** Passage follows **
Career highlights and awards
- 3× All-Star (1971, 1972, 1975); 2× World Series champion (1971, 1979); Pittsburgh Pirates Hall of Fame;

= Manny Sanguillén =

Panamanian baseball player (born 1944)

Manuel De Jesus Sanguillén Magan (born March 21, 1944) is a Panamanian former professional baseball player. He played in Major League Baseball as a catcher in 1967 and from 1969 through 1980, most notably as a member of the Pittsburgh Pirates teams that won five National League Eastern Division titles in six years between 1970 and 1975 and won the World Series in 1971 and 1979, twice over the Baltimore Orioles. He also played one season for the Oakland Athletics.
** End of Passage **
** Given information follows **
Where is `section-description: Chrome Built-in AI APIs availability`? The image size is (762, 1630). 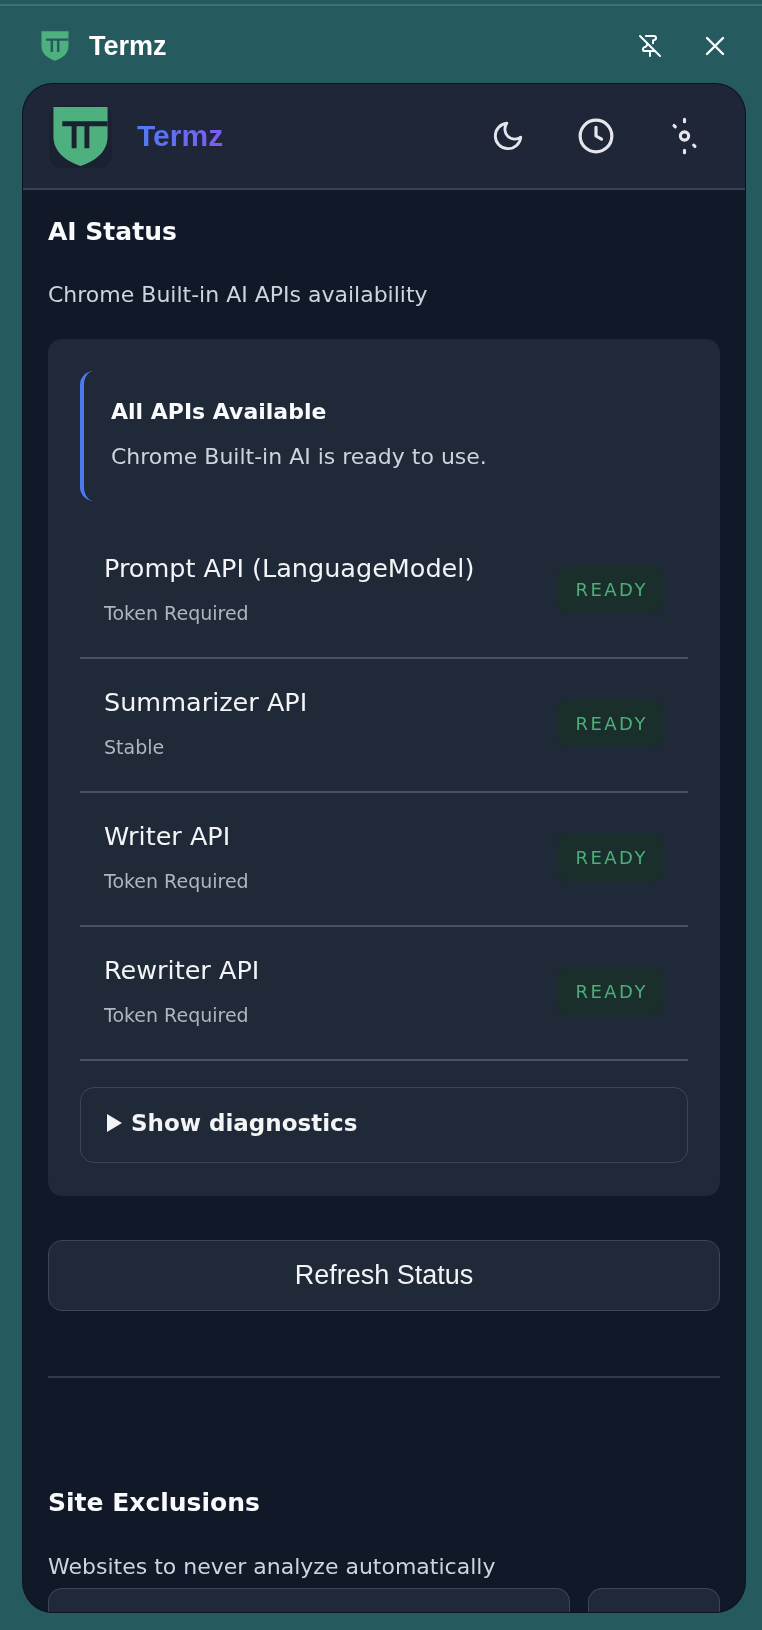 section-description: Chrome Built-in AI APIs availability is located at coordinates (238, 295).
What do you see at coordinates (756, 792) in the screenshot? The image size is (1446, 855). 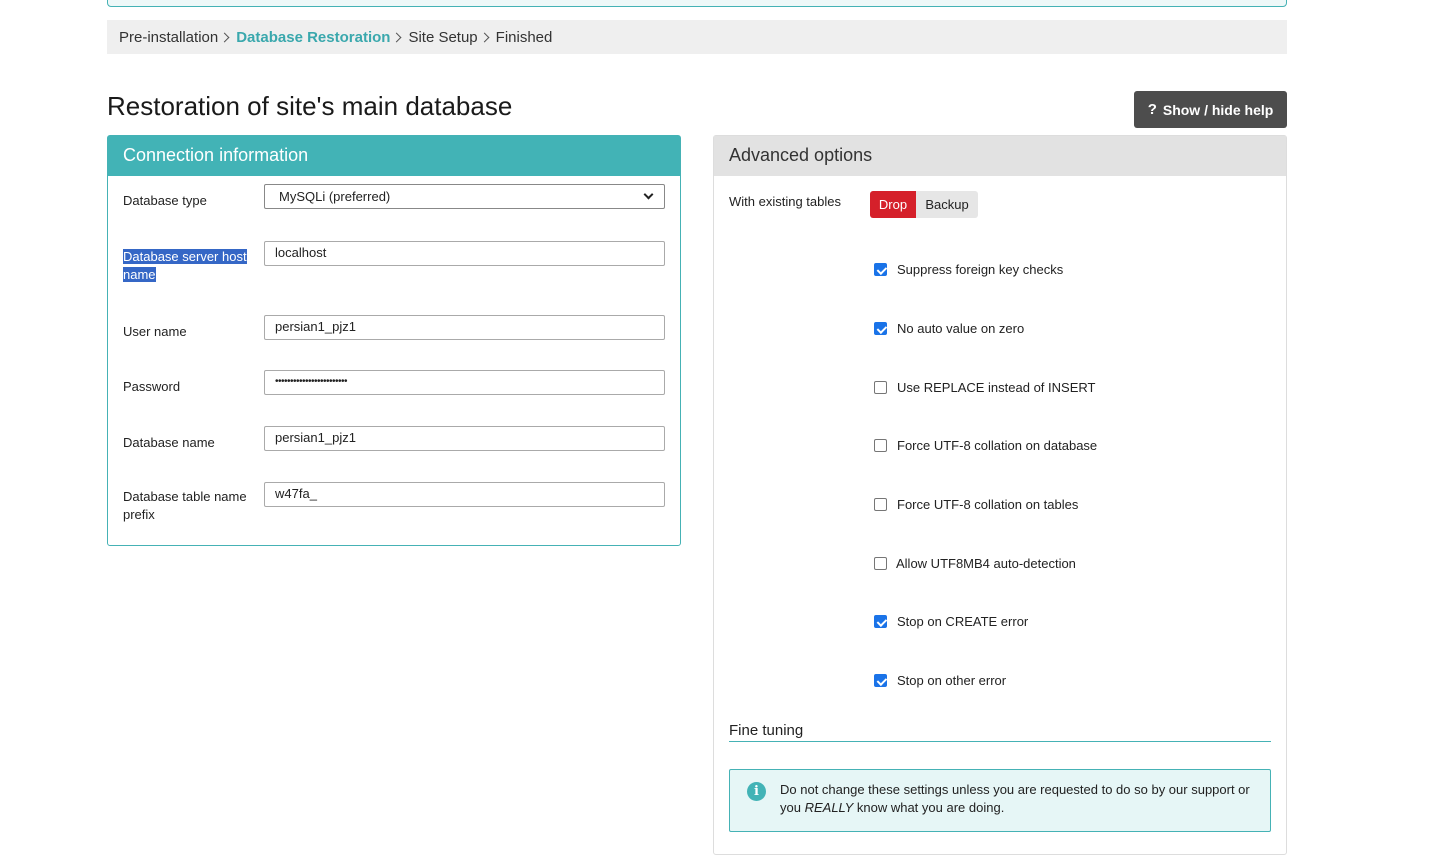 I see `info-icon: i` at bounding box center [756, 792].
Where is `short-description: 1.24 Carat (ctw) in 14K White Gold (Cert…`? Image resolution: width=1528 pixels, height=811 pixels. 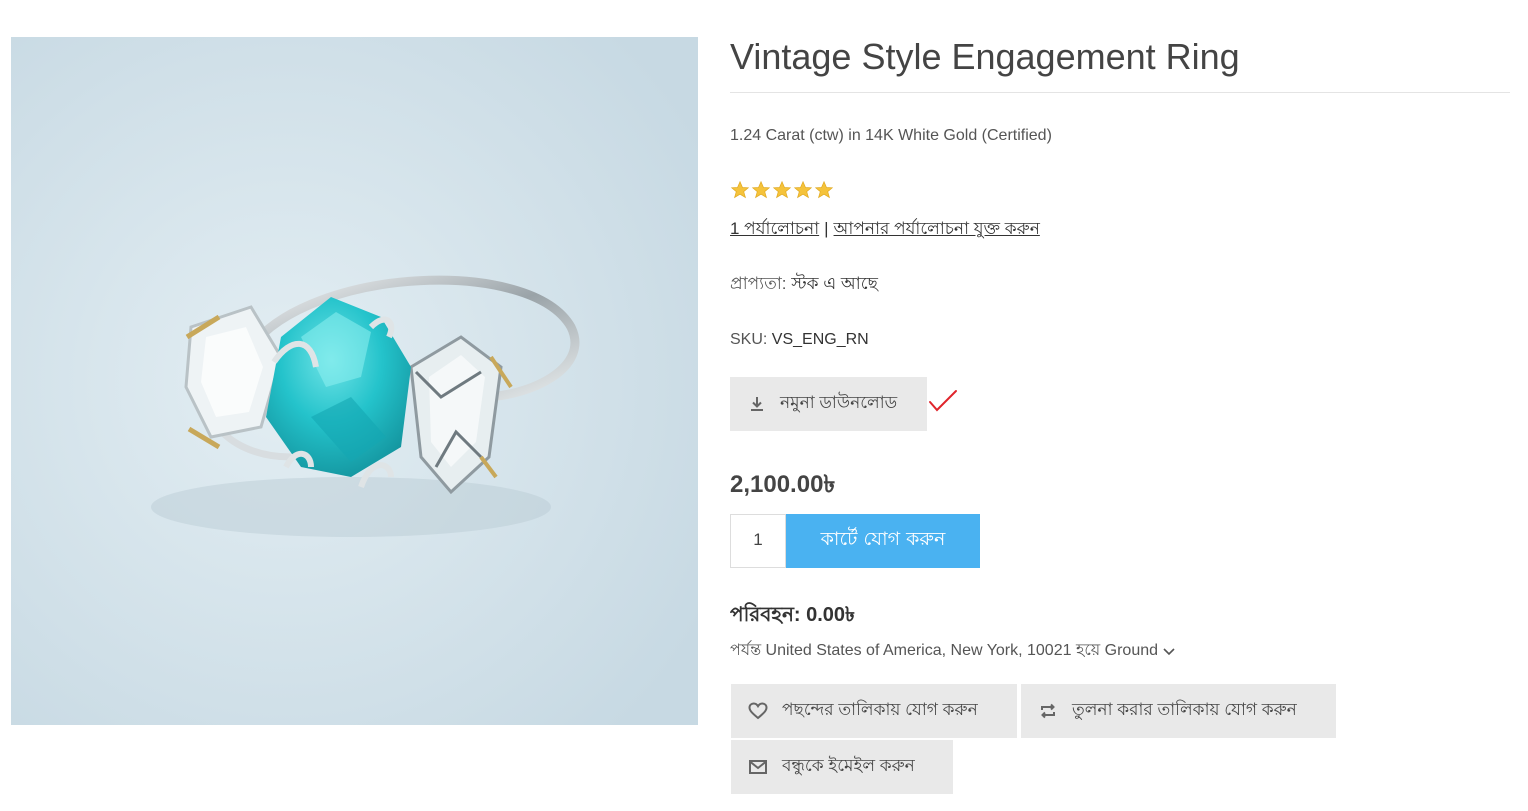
** End of Given information **
Task instructions
(1) Answer these questions from the Manny Sanguillén passage:
(a) How many times was he an All-Star?
(b) What position did he play in Major League Baseball?
(c) Which team did the Pirates beat in both of their World Series wins?
(2) Does each statement agree with the Manny Sanguillén passage? Reply yes or no, quoting the words that decide it.
(a) He spent one season with the Oakland Athletics.
(b) He played in Major League Baseball in 1968.
(c) The Pirates won six division titles between 1970 and 1975.
(3) Pick up the Manny Sanguillén passage after its last sentence and continue it.
The lines above are separate material, apart from the Manny Sanguillén passage.

Results of the exercise
(1)
(a) Three times (1971, 1972, 1975).
(b) Catcher.
(c) The Baltimore Orioles.

(2)
(a) Yes: "He also played one season for the Oakland Athletics."
(b) No: "in 1967 and from 1969 through 1980"
(c) No: "won five National League Eastern Division titles in six years between 1970 and 1975"

(3)
A three-time All-Star, Sanguillén's lifetime batting average of .296 is the fourth-highest by a catcher since World War II, and tenth-highest for catchers in Major League Baseball history. Although he was often overshadowed by his contemporary Johnny Bench, Sanguillén was considered one of the best catchers in Major League baseball in the early 1970s. While he didn't possess Bench's power hitting ability, Sanguillen hit for a higher batting average. He was an integral member of the Pirates teams that won three consecutive National League Eastern Division pennants between 1970 and 1972, and a World Series victory in 1971. Sanguillen was also a fast baserunner for a catcher and was a good defensive player with a strong throwing arm.

==Major League career==
Sanguillén was born in Colón, Panama. Author Kal Wagenheim, who interviewed Sanguillen among many others while researching his 1973 biography of Roberto Clemente, notes that the Pirates' catcher came to baseball remarkably late.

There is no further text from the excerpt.